Peraturan agama dalam masyarakat penuh dengan hidup, menekankan pada hal-hal yang normative atau menunjuk kepada hal-hal yang sebaiknya dan seharusnya dilakukan. Contoh kasus akibat tidak terlembaganya agama adalah “anomi”, yaitu keadaan disorganisasi sosial di mana bentuk sosial dan kultur yang mapan jadi ambruk. Hal ini, pertama, disebabkan oleh hilangnya solidaritas apabila kelompok lama di mana individu merasa aman dan responsive dengan kelompoknya menjadi hilang. Kedua, karena hilangnya consensus atau tumbangnya persetujuan terhadap nilai-nilai dan norma yang bersumber dari agama yang telah memberikan arah dan makna bagi kehidupan kelompok.
Penjelasan yang bagaimanapun adanya tentang agama, tak akan pernah tuntas tanpa mengikutsertakan aspek-aspek sosiologisnya. Agama, yang menyangkut kepercayaan kepercayaan serta berbagai prakteknya, benar-benar merupakan masalah sosial dan pada saat ini senantiasa ditemukan dalam setiap masyarakat manusia. Karena itu segera lahir pertanyaan tentang bagaimana seharusnya dari sudut pandang sosiologis.

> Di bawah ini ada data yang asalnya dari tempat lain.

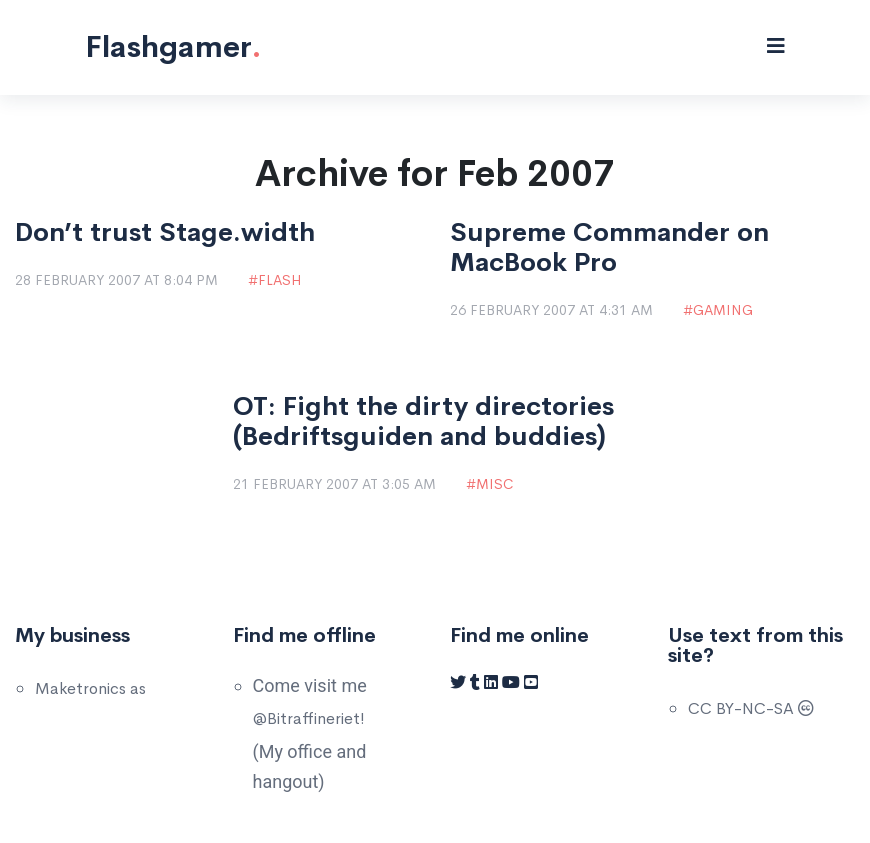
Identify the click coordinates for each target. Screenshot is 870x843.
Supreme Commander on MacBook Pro (609, 248)
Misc (494, 484)
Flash (279, 280)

Dalam pandangan sosiologi, perhatian utama terhadap agama adalah pada fungsinya terhadap masyarakat. Istilah fungsi seperti kita ketahui, menunjuk kepada sumbangan yang diberikan agama, atau lembaga sosial yang lain, untuk mempertahankan (keutuhan) masyarakat sebagai usaha-usaha yang aktif dan berjalan terus-menerus. Dengan demikian perhatian kita adalah peranan yang telah ada dan yang masih dimainkan.Emile Durkheim sebagai sosiolog besar telah memberikan gambaran tentang fungsi agama dalam masyarakat. Dia berkesimpulan bahwa sarana-sarana keagamaan adalah lambang-lambang masyarakat, kesakralan bersumber pada kekuatan yang dinyatakan berlaku oleh masyarakat secara keseluruhan bagi setiap anggotanya, dan fungsinya adalah mempertahankan dan memperkuat rasa solidaritas dan kewajiban sosial.

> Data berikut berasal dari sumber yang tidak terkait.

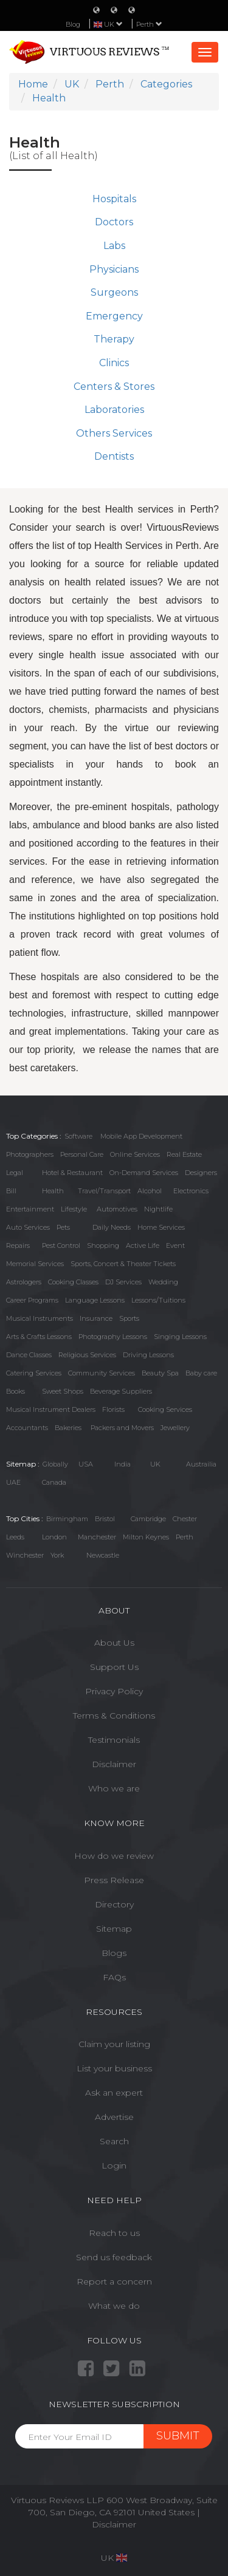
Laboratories (114, 409)
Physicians (114, 269)
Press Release (114, 1880)
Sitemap (114, 1928)
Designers (201, 1172)
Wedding (163, 1282)
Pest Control (61, 1245)
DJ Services (123, 1282)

Agama telah dicirikan sebagai pemersatu aspirasi manusia yang paling sublime; sebagai sejumlah besar moralitas, sumber tatanan masyarakat dan perdamaian batin individu; sebagai sesuatu yang memuliakan dan yang membuat manusia beradab. Sebenarnya lembaga keagamaan adalah menyangkut hal yang mengandung arti penting tertentu, menyangkut masalah aspek kehidupan manusia, yang dalam transendensinya, mencakup sesuatu yang mempunyai arti penting dan menonjol bagi manusia. Bahkan sejarah menunjukkan bahwa lembaga-lembaga keagamaan merupakan bentuk asosiasi manusia yang paling mungkin untuk terus bertahan.

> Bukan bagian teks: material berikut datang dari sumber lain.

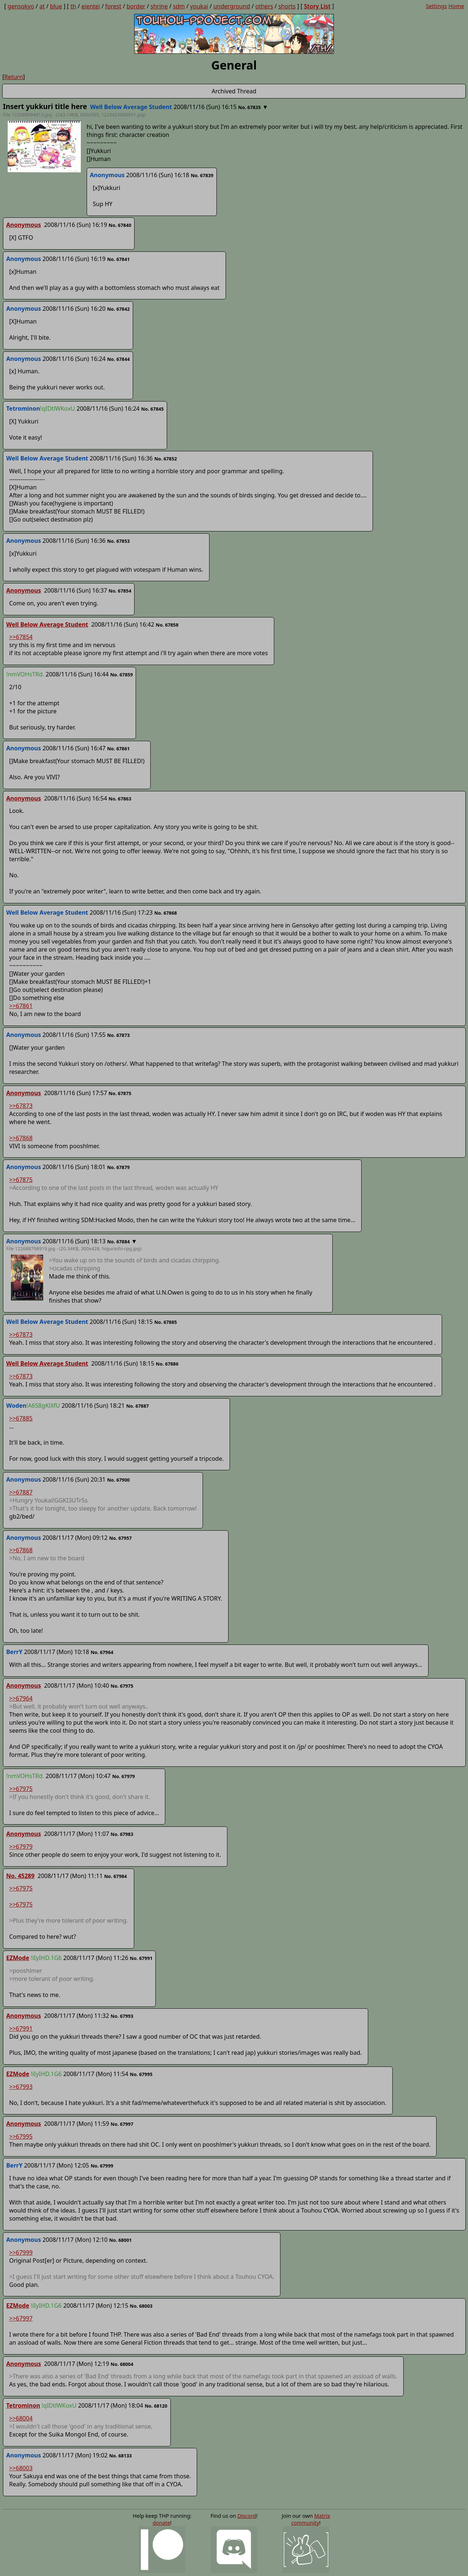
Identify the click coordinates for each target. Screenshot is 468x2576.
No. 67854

Agama di Indonesia, mengambil peranan penting dalam membentuk masyarakat sipil, khususnya sebagai masyarakat politik. Perkembangan masyarakat sipil ini ternyata lebih cepat dari pada perkembangan masyarakat ekonomi. Sebagai dampaknya, peranan negara lebih menonjol dan justru mengambil peran sebagai agen perubahan sosial yang berdampak terbentuknya masyarakat sipil, dari arti mencakup masyarakat politik maupun ekonomi.
Kecenderungan yang dominan di Indonesia adalah idealisasi negara, sebagai wadah nilai-nilai tertinggi. Perjuangan organisasi-organisasi keamanan ikut mendorong terbentuknya Negara-Ideal, atau Negara-Integralistik sebagai kompromi dari konflik antara sekularisme dan teokrasi. Dalam Negara-Ideal tersebut, agama dicegah untuk dominan dalam mewarnai corak negara, tetapi diberi kesempatan untuk masuk dan membentuk nilai-nilai ideal itu ke dalam wadah negara.
Namun, kecenderungan idealistik dan integralistik bisa memarginalkan peranan agama. Marginalisasi agama berarti pengeringan sumber-sumber nilai. Karena itu nilai-nilai keagamaan perlu dikembangkan dengan memperkuat masyarakat sipil, sebagai benteng (bastion) kepentingan-kepentingan dan aspirasi masyarakat, termasuk masyarakat agama, yang kedudukannya cukup dominan dalam masyarakat Indonesia.